John was on the run, mud-splashed and wild and when he kicked in the front door Lucy went and locked herself in the bathroom.
He showed us the sunshine he’d stolen and smushed into an empty pasta sauce jar and James immediately sped out into the darkness of two weeks thus far to pick up some marshmallows.
For a while there was pleading but Lucy wouldn’t open the door, not even when John claimed he’d stolen it for her. She knew it wasn’t the truth because she’d been sober and straight the night two years ago when he’d come home from his bullshit callcentre job angry, furious really, at being the end result so far of millions of successful ancestors and there he was draining away every day, animate but not alive, moving but staying dead still.

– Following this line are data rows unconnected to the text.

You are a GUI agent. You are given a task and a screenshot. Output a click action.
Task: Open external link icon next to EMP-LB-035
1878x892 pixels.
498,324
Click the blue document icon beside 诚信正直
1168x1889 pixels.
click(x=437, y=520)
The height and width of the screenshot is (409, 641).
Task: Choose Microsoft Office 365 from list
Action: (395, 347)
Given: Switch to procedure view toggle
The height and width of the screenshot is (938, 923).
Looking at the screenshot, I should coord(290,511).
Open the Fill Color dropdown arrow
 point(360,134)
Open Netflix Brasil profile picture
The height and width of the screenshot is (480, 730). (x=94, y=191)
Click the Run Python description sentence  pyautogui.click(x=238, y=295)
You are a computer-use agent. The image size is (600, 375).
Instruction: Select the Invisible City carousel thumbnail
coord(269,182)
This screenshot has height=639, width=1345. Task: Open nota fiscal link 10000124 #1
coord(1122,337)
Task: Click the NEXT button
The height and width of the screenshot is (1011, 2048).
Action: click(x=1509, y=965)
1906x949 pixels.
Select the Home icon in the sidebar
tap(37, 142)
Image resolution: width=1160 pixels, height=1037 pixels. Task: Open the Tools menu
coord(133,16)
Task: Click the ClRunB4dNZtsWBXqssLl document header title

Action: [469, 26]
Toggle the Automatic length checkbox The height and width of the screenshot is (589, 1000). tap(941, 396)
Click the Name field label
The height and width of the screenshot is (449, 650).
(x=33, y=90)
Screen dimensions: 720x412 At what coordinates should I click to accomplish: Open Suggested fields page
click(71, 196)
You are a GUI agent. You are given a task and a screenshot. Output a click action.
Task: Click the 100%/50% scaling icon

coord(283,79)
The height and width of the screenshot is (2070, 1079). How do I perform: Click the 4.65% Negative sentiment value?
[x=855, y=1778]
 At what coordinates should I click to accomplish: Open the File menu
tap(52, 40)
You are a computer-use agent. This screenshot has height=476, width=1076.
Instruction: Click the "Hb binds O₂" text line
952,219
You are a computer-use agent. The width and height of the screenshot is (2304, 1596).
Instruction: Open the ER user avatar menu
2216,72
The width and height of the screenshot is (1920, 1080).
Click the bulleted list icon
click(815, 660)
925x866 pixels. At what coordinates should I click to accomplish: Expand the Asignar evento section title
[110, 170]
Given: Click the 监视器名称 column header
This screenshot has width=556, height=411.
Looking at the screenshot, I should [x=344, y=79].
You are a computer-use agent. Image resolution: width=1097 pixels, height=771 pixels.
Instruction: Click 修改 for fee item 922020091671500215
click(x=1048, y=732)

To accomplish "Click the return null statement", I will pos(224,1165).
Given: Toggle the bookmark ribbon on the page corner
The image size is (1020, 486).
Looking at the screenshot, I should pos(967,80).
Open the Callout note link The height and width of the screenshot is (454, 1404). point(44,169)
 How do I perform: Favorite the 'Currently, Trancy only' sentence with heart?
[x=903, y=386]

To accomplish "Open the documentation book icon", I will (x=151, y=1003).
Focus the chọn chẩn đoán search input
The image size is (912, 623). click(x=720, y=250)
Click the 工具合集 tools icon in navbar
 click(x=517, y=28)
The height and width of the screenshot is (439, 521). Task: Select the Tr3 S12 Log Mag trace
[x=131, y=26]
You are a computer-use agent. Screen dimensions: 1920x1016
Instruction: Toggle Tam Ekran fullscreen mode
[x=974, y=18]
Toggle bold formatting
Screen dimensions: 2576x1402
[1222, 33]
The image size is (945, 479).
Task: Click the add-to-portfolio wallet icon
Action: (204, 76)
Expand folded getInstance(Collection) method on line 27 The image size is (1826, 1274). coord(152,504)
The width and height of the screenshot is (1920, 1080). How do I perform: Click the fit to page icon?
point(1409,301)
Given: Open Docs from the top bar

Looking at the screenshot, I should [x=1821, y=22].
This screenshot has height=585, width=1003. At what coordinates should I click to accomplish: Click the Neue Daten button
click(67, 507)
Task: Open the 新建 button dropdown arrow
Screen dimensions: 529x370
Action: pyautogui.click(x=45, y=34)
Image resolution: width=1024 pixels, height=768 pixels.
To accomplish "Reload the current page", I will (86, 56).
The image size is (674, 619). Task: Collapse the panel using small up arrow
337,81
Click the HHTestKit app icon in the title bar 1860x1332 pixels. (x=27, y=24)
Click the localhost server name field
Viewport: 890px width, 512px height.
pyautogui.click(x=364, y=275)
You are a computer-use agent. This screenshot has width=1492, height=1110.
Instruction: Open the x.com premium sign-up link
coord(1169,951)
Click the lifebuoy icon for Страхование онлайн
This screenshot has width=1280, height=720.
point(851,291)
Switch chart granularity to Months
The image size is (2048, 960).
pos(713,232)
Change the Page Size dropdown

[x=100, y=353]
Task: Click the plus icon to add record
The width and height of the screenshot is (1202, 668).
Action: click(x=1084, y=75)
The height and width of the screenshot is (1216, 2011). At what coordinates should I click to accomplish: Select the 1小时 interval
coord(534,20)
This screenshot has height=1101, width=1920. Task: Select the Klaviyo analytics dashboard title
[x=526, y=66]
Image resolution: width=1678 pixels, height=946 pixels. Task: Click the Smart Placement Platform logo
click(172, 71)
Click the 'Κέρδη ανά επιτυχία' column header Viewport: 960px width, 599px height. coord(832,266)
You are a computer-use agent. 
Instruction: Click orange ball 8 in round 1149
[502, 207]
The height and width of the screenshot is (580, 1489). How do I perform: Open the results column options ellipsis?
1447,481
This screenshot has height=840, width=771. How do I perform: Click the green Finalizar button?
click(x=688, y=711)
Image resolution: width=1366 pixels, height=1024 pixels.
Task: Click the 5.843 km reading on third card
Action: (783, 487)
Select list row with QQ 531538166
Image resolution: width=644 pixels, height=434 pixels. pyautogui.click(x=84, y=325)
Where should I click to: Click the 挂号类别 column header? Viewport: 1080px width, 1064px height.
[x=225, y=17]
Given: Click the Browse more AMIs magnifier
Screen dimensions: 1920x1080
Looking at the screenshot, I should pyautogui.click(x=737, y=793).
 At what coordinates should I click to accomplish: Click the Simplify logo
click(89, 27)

John had rushed in the door and told us about the moment of clarity, the cusp of a grand idea which had hit six minutes after he got on the train to come home.
We were drunk and high, except Lucy who was sober and low and so while Andrew was quite willing to go along with the pretense of John doing it for her, she knew the shiny steel truth.
James was back with the marshmallows soon enough and we clicked off the lid and started roasting. Words words words wrapped together and thrown against Lucy’s knowledge with no result but then the scent of burnt sugar slid under the door and out came Lucy and no one moved or even pretended to notice when she hugged John from behind and pressed her face against his back.